Upon request, I will execute and deliver any additional documents deemed by the exchange agent or the Company to be necessary or desirable to complete exchange, the assignment and transfer of the Outstanding Notes I have tendered.
I understand that the Company will be deemed to have accepted validly tendered Outstanding Notes when the Company gives oral or written notice of acceptance to the exchange agent and such acceptance will constitute performance in full by the Company of its obligations under the registration rights agreement, except in limited circumstances set forth in such agreement.
If, for any reason, any tendered Outstanding Notes are not accepted for exchange in the Exchange Offer, certificates for those unaccepted Outstanding Notes will be returned to me without charge at the address shown below or at a different address if one is listed under “Special Delivery Instructions.” Any unaccepted Outstanding Notes which had been tendered by book-entry transfer will be credited to an account at DTC, as soon as reasonably possible after the Expiration Date.
All authority granted or agreed to be granted by this letter of transmittal will survive my death, bankruptcy or incapacity or, every obligation under this letter of transmittal is binding upon my heirs, legal representatives, successors, assigns, executors, administrators and trustees in bankruptcy of the transferor.
I understand that tenders of Outstanding Notes according to the procedures described in the prospectus under the heading “The Exchange Offer—Procedures for Tendering Outstanding Notes” and in the instructions included in this document constitute a binding agreement between myself and the Company subject to the terms and conditions of the Exchange Offer.
Unless I have described other instructions in this letter of transmittal under the section “Special Issuance Instructions,” please issue the certificates representing Exchange Notes issued and accepted in exchange for my tendered and accepted Outstanding Notes in my name, and issue any replacement certificates for Outstanding Notes not tendered or not accepted for exchange in my name. Similarly, unless I have instructed otherwise under the section “Special Delivery Instructions,” please send the certificates representing the Exchange Notes issued in exchange for tendered and accepted Outstanding Notes and any certificates for Outstanding Notes that were not tendered or not accepted for exchange, as well as any accompanying documents, to me at the address shown below my signature.
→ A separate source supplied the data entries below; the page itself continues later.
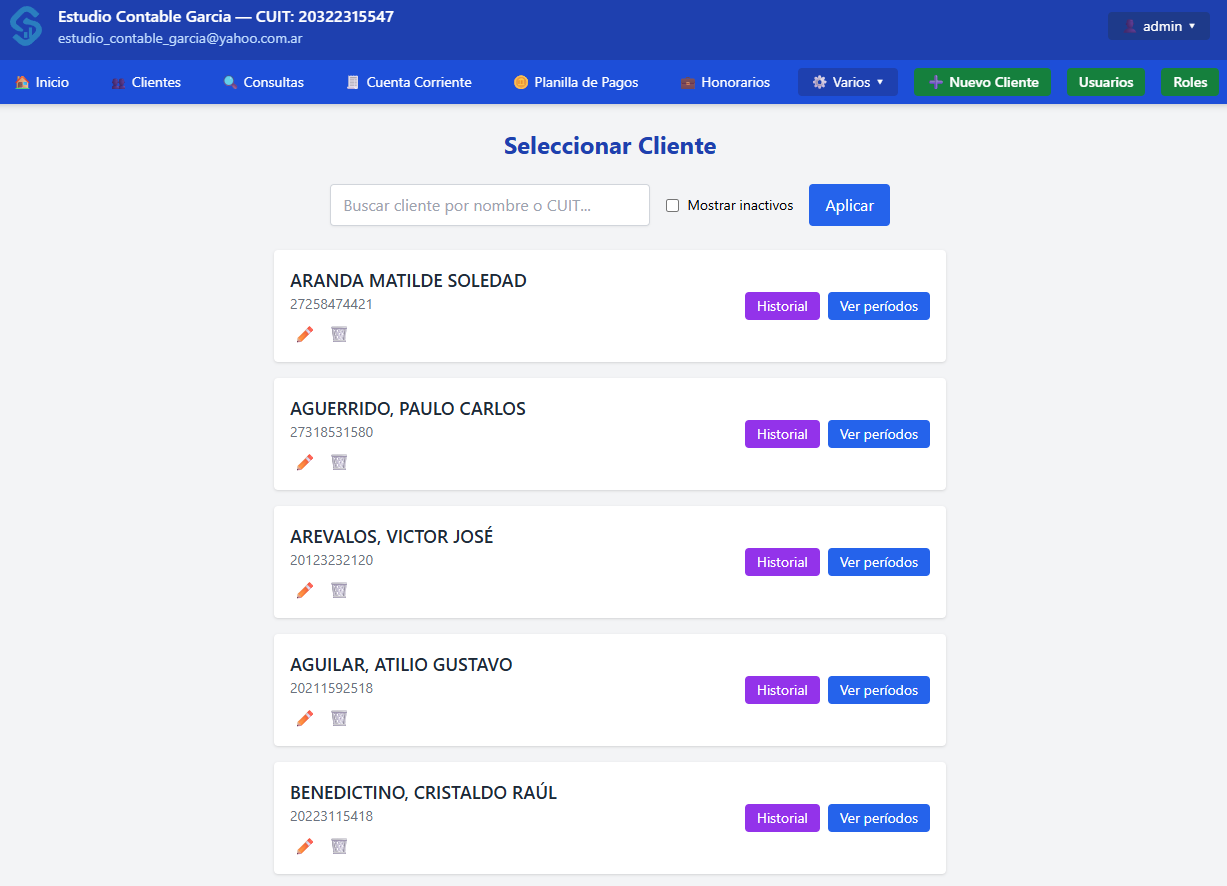Expand the Varios dropdown menu

point(847,82)
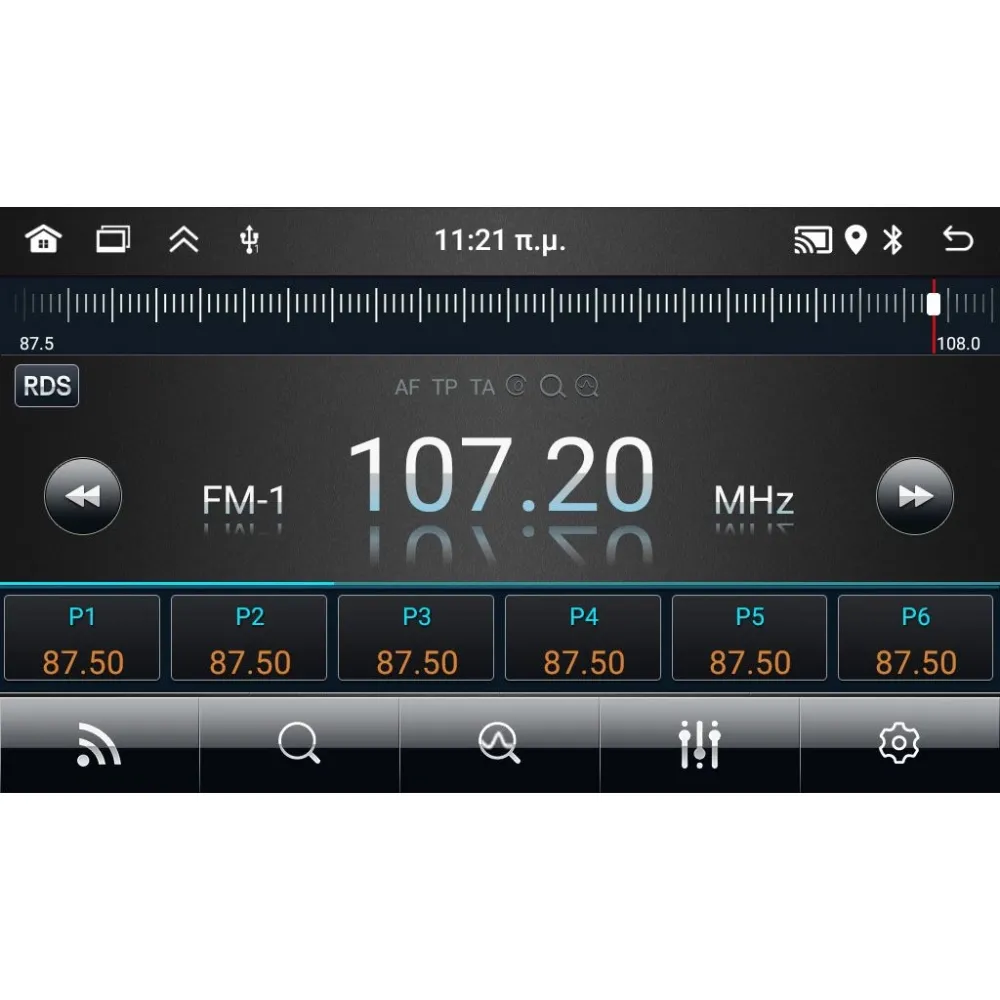The width and height of the screenshot is (1000, 1000).
Task: Open radio settings via the gear icon
Action: pyautogui.click(x=898, y=743)
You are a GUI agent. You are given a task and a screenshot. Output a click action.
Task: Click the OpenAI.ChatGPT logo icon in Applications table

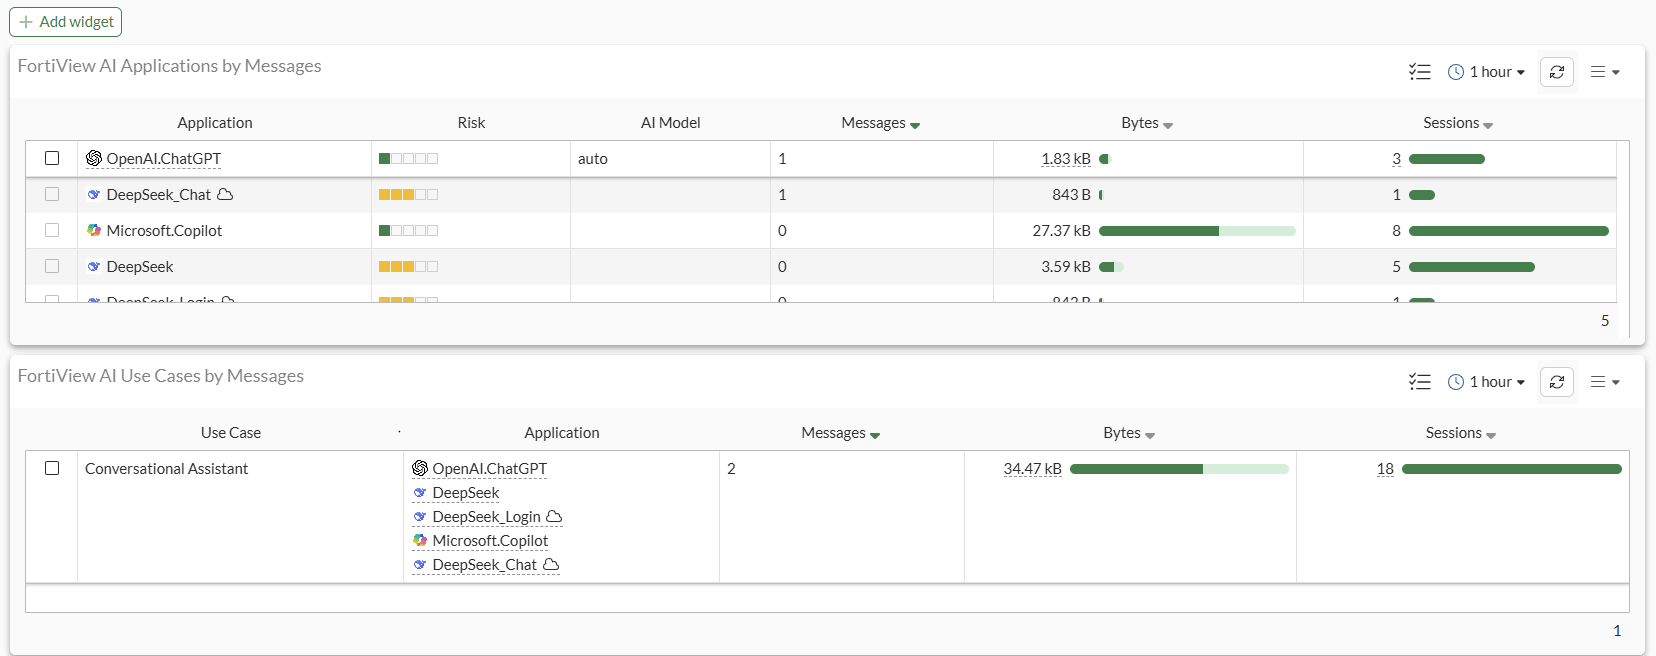(x=94, y=158)
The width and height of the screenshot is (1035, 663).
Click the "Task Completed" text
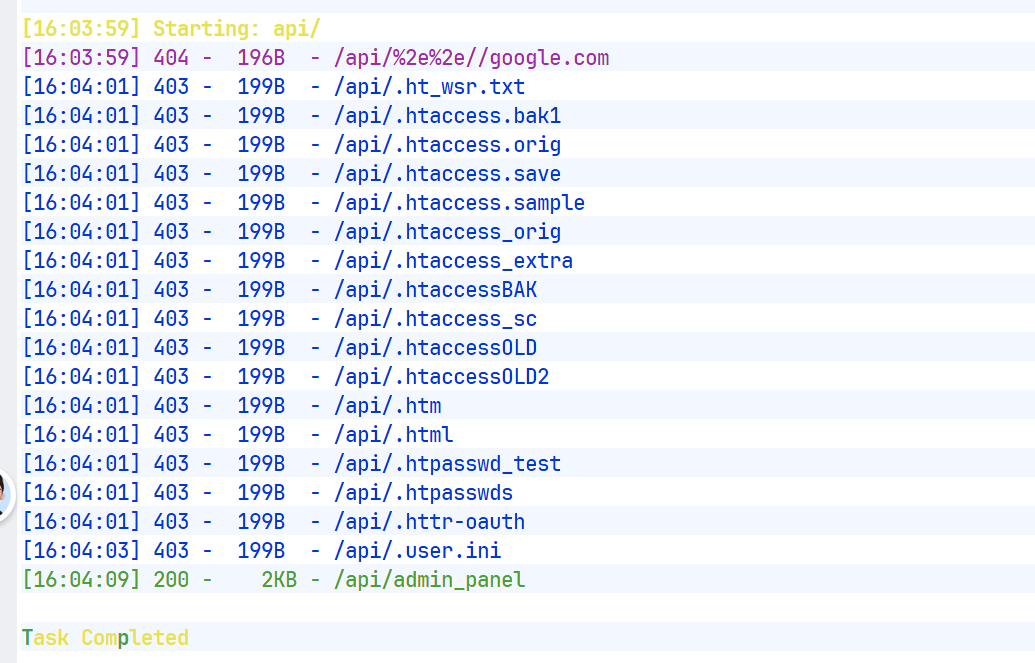105,638
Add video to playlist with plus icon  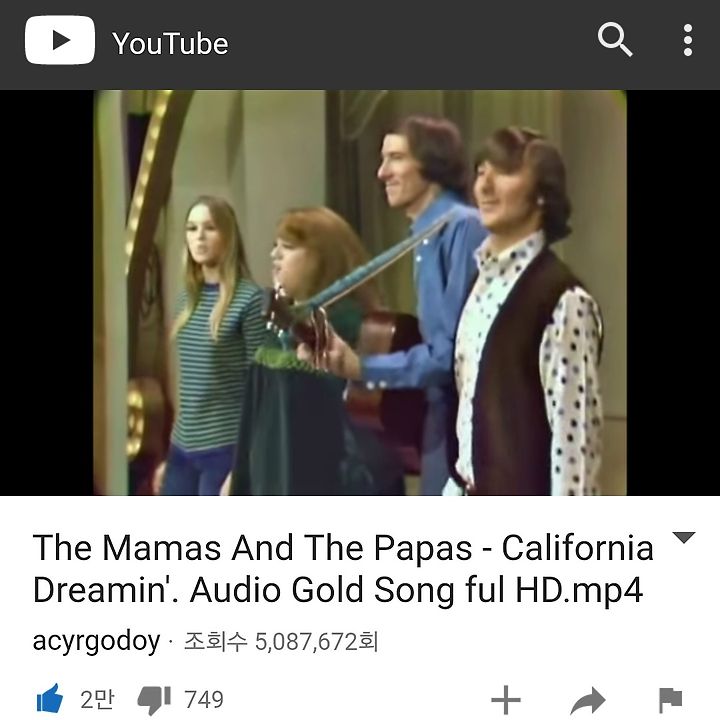[506, 700]
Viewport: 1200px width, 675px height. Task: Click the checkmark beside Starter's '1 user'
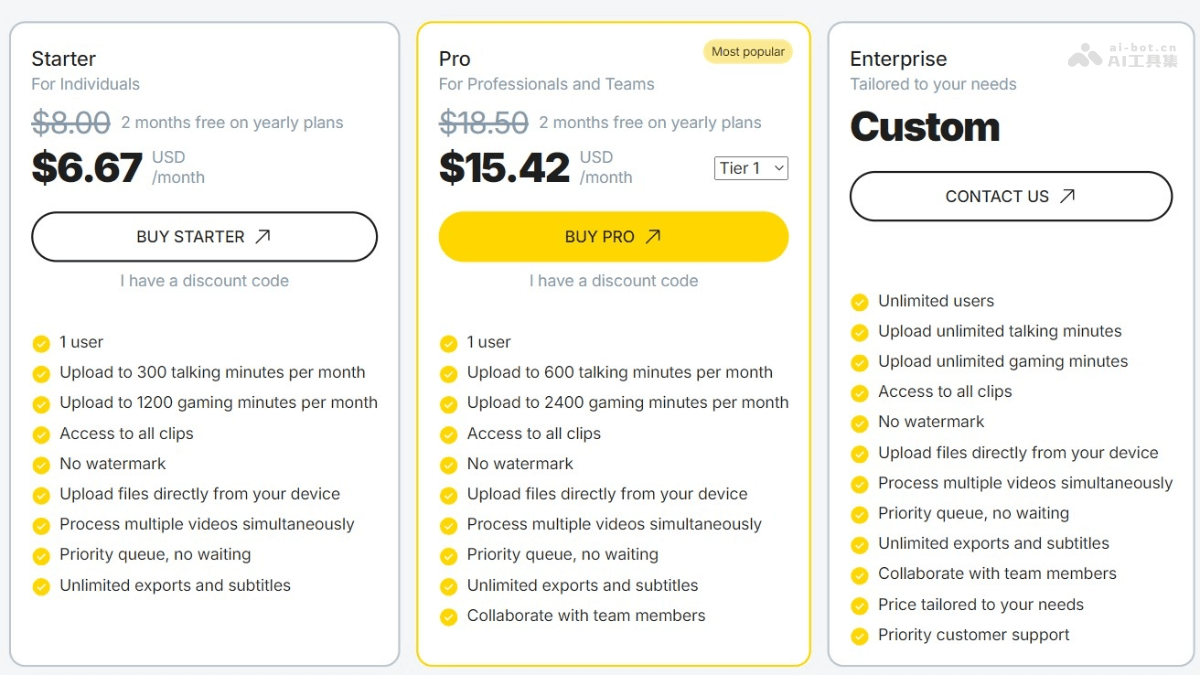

If the “Special Issuance Instructions” and the “Special Delivery Instructions” are completed, please issue the certificates representing the Exchange Notes issued in exchange for my tendered and accepted Outstanding Notes in the name(s) of, and/or return any Outstanding Notes that were not tendered or accepted for exchange and send such certificates to, the person(s) so indicated. I understand that if the Company does not accept any of the tendered Outstanding Notes for exchange, the Company has no obligation to transfer any Outstanding Notes from the name of the registered Holder(s) according to my instructions in the “Special Issuance Instructions” and “Special Delivery Instructions” sections of this letter of transmittal.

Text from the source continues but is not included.